Local Self Government in India

  • The acts of 1992 added two new parts IX and IX-A to the constitution.
  • It also added two new schedules – 11 and 12 which contains the lists of functional items of Panchayats and Municipalities.
  • It provides for a three-tier system of Panchayati Raj in every state – at the village, intermediate and district levels.
  • Panchayat and Municipality are the generic terms for the governing body at the local level.

The 73rd Constitutional Amendment act provides for a Gram Sabha as the foundation of the Panchayati Raj system.

  • It is essentially a village assembly consisting of all the registered voters in the area of the panchayat.
  • The state has the power to determine what kind of powers it can exercise, and what functions it has to perform at the village level.
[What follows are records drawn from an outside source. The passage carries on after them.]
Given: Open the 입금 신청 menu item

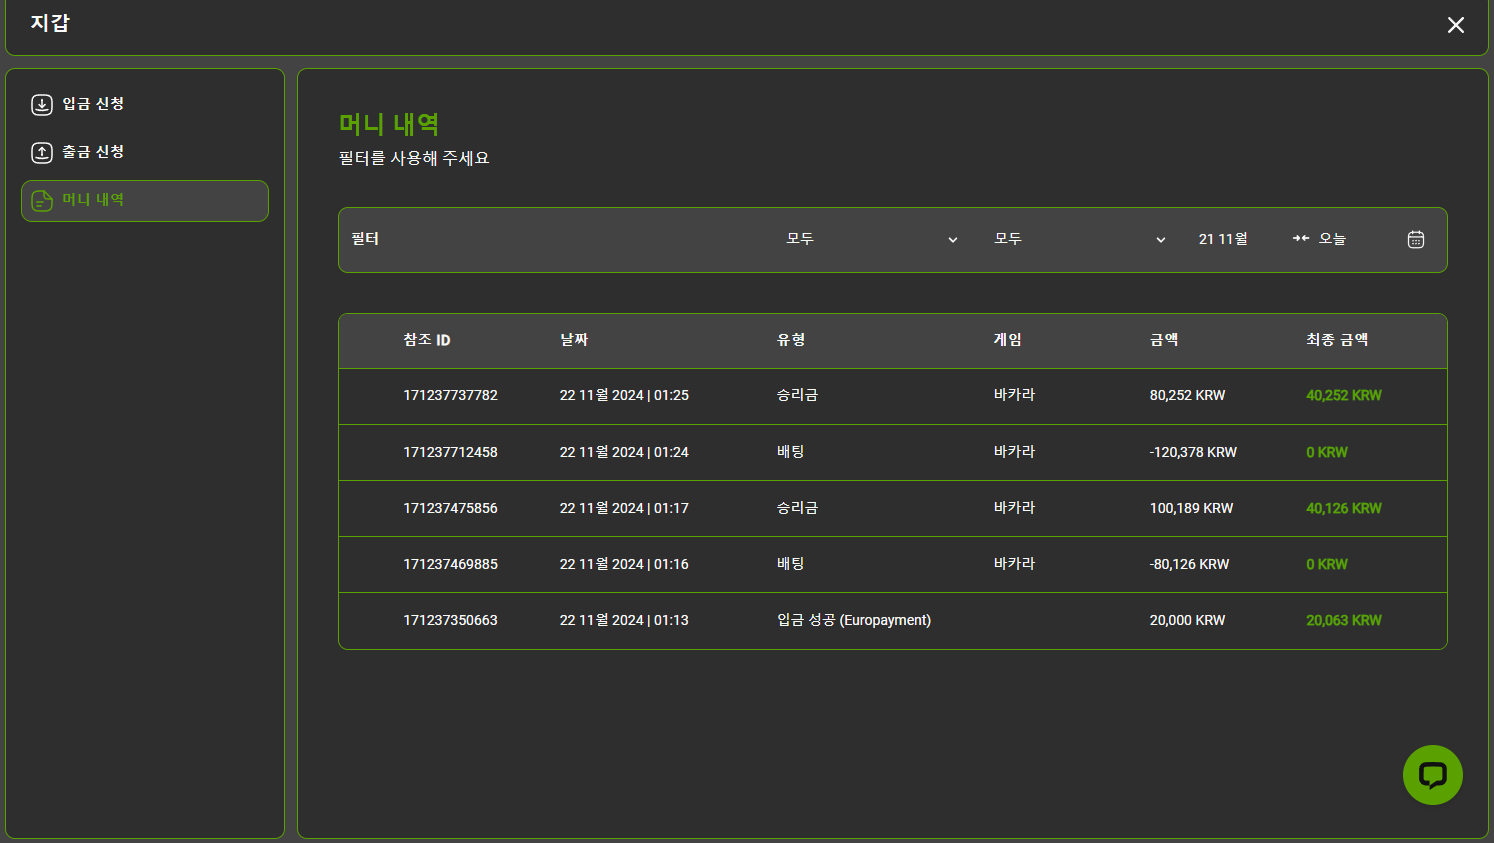Looking at the screenshot, I should pos(93,104).
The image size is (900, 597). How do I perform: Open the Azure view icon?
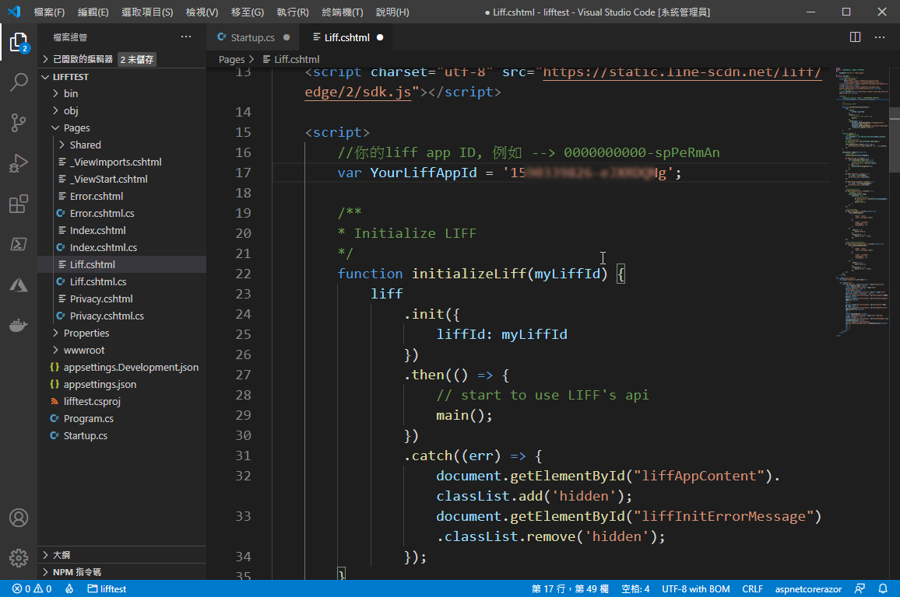(x=18, y=285)
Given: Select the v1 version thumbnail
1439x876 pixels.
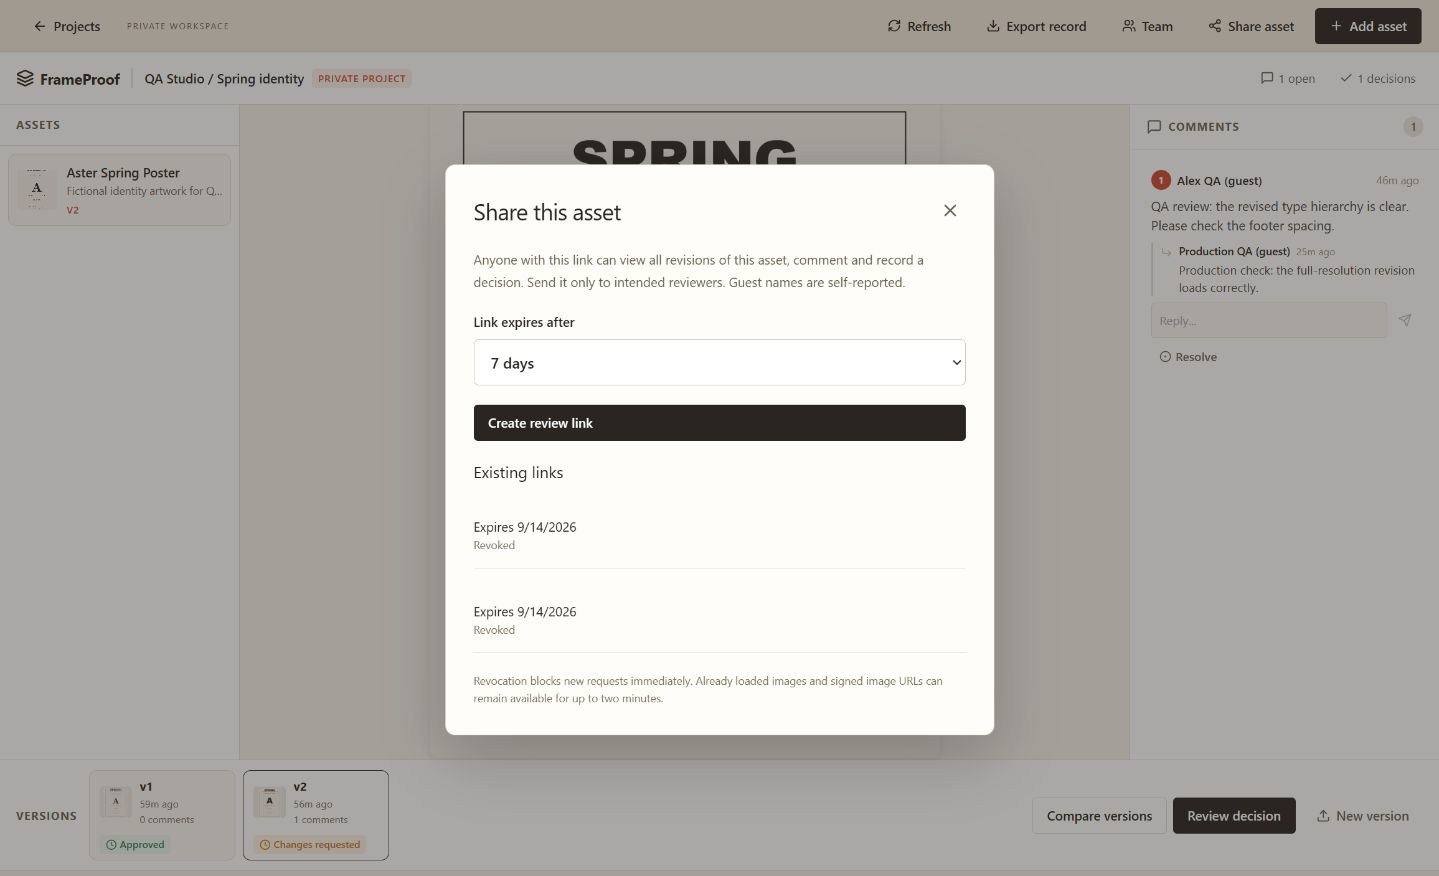Looking at the screenshot, I should point(116,802).
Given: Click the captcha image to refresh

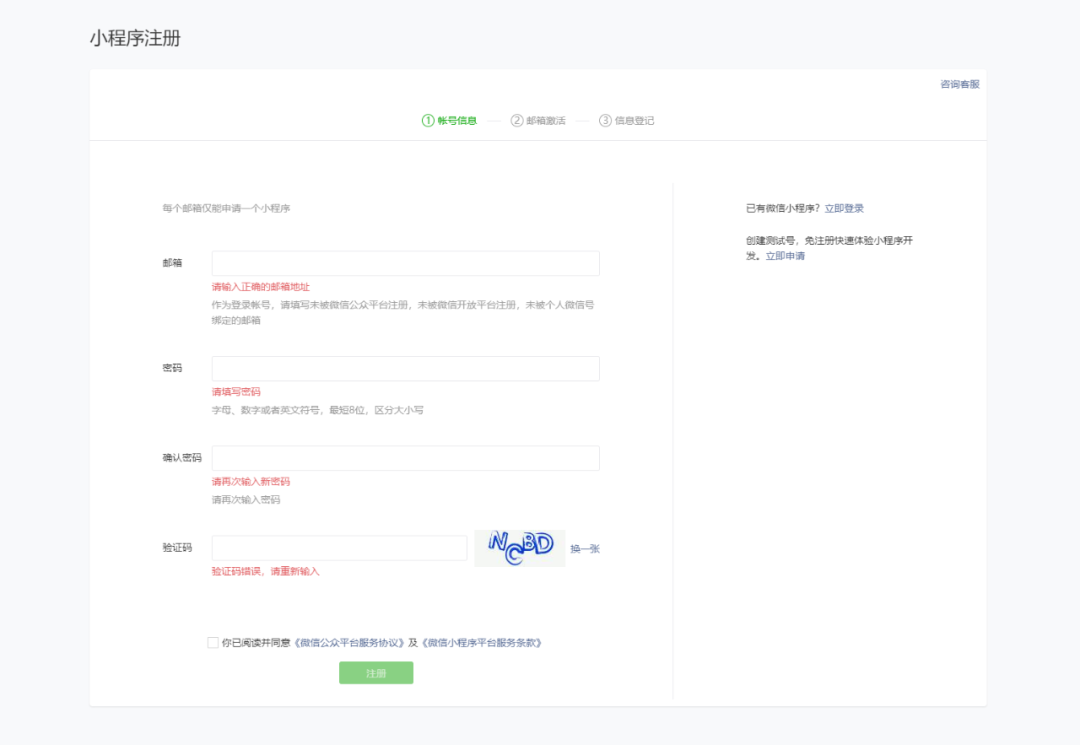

The 74th Constitutional Amendment act provides for three types of Municipalities:

  1. Nagar Panchayat for a transitional area between a rural and urban area.
  2. Municipal Council for a small urban area.
  3. Municipal Corporation for a large urban area.

-Source: The Hindu


Focus: GS-III Indian Economy

Rating and fundamentals – Time to worry?

  • The decision of the rating agency, Moody’s, to downgrade India from Baa2 to Baa3, is just one notch above the ‘junk’ category.
  • If India is downgraded to junk status, foreign institutional investors, or FIIs, will flee in droves.
  • The stock and bond markets will take a severe beating.
  • The rupee will depreciate hugely and the central bank will have its hands full trying to stave off a foreign exchange crisis.

Work towards an upgrade

  • Key concerns that Moody’s has cited in effecting the present downgrade to our rating are: slowing growth, rising debt and financial sector weakness.
  • Keeping the fiscal deficit on a leash addresses the concerns of rating agencies about a rise in the public debt to GDP ratio but it does not address their concerns about growth.
  • The debt to GDP ratio will worsen and financial stress will accentuate if growth fails to recover quickly enough.

Clearing misapprehensions

  • In order to increase the discretionary fiscal stimulus without increasing public debt, the way is monetisation of the deficit.
  • This means the central bank providing funds (by printing notes or buying Treasury bills etc.,) to the government.
  • The central bank typically funds the government by buying Treasury bills.
  • In any case monetisation results in an expansion of money supply, however, it is not the same as printing money.
  • RBI and other Central banks in the world have resorted to massive purchases of government bonds in the secondary market which are carried out under Open Market Operations (OMO).

Open market operations

  • Open market operations is the sale and purchase of government securities and treasury bills by RBI or the central bank of the country.
  • The objective of OMO is to regulate the money supply in the economy.
  • When the RBI wants to increase the money supply in the economy, it purchases the government securities from the market and it sells government securities to suck out liquidity from the system.
  • RBI carries out the OMO through commercial banks and does not directly deal with the public.
  • OMO is one of the tools that RBI uses to smoothen the liquidity conditions through the year and minimise its impact on the interest rate and inflation rate levels.